### TASK OBJECTIVE
With the pictures omitted, output word for word the lines from the one containing "Task: Open Yuliia's" through the end of the records.
** Opening SOURCE MATERIAL block **
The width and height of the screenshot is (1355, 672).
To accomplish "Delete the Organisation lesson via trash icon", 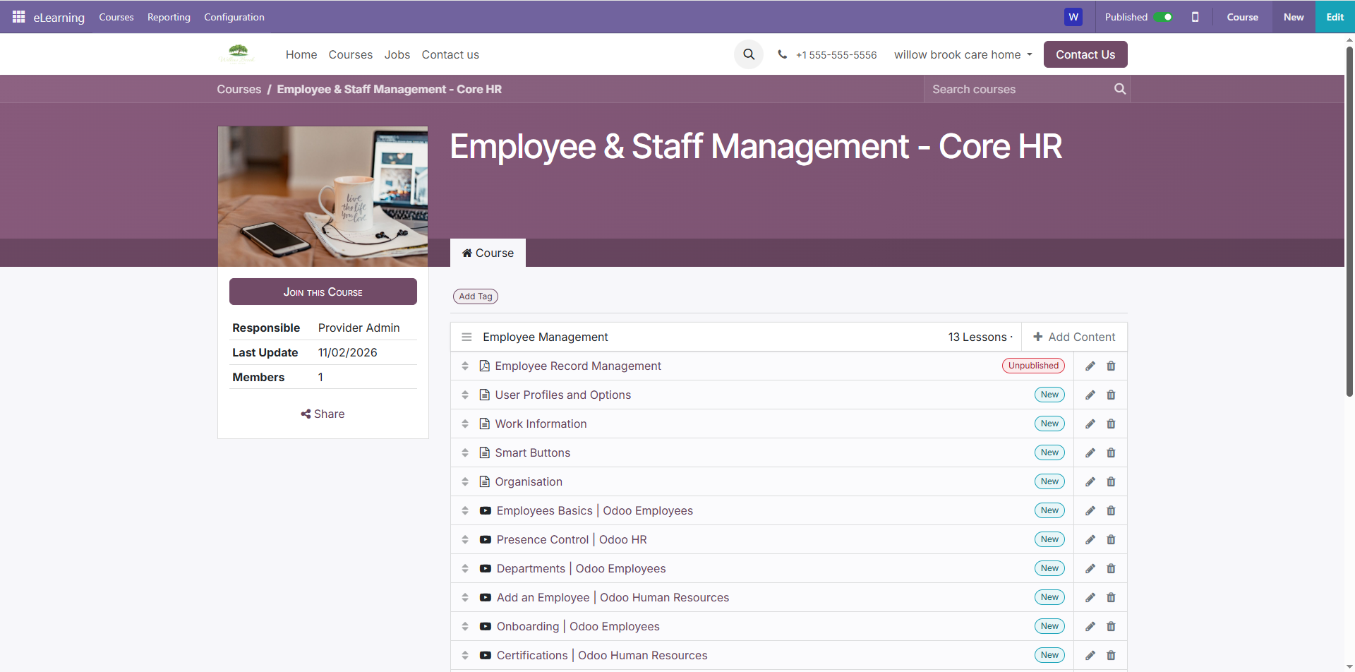I will [1111, 482].
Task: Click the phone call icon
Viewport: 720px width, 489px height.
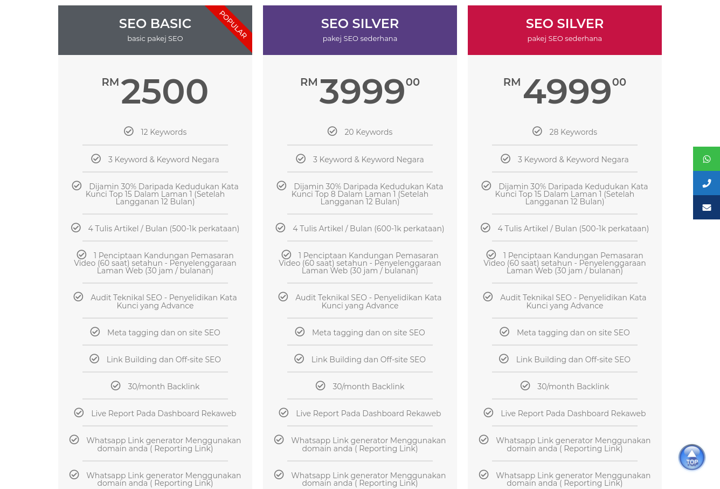Action: 707,183
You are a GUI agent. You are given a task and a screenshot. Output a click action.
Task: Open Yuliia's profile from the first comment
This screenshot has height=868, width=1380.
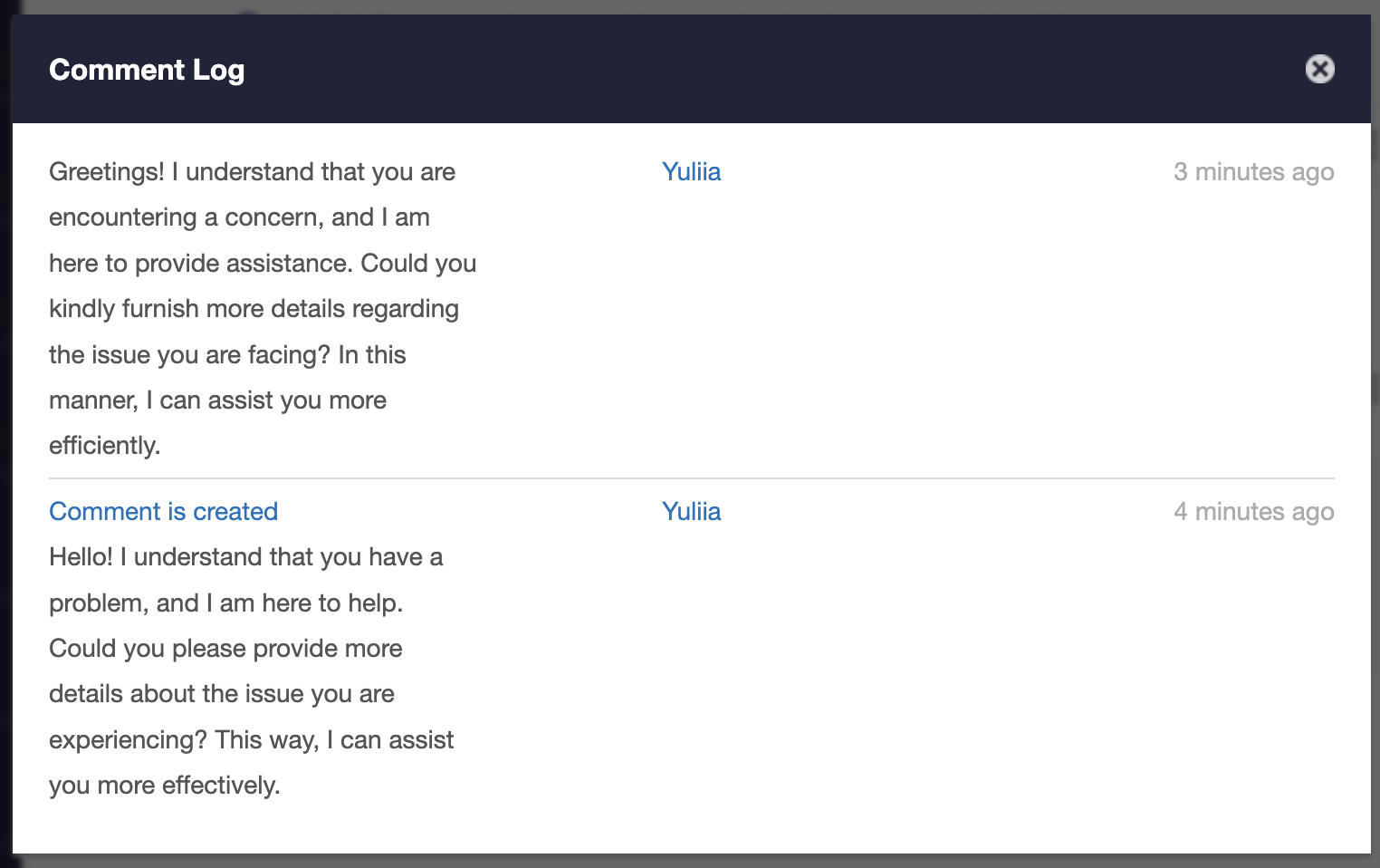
** Closing SOURCE MATERIAL block **
### OUTPUT OF THE EXERCISE
Task: Open Yuliia's profile from the first comment
This screenshot has height=868, width=1380.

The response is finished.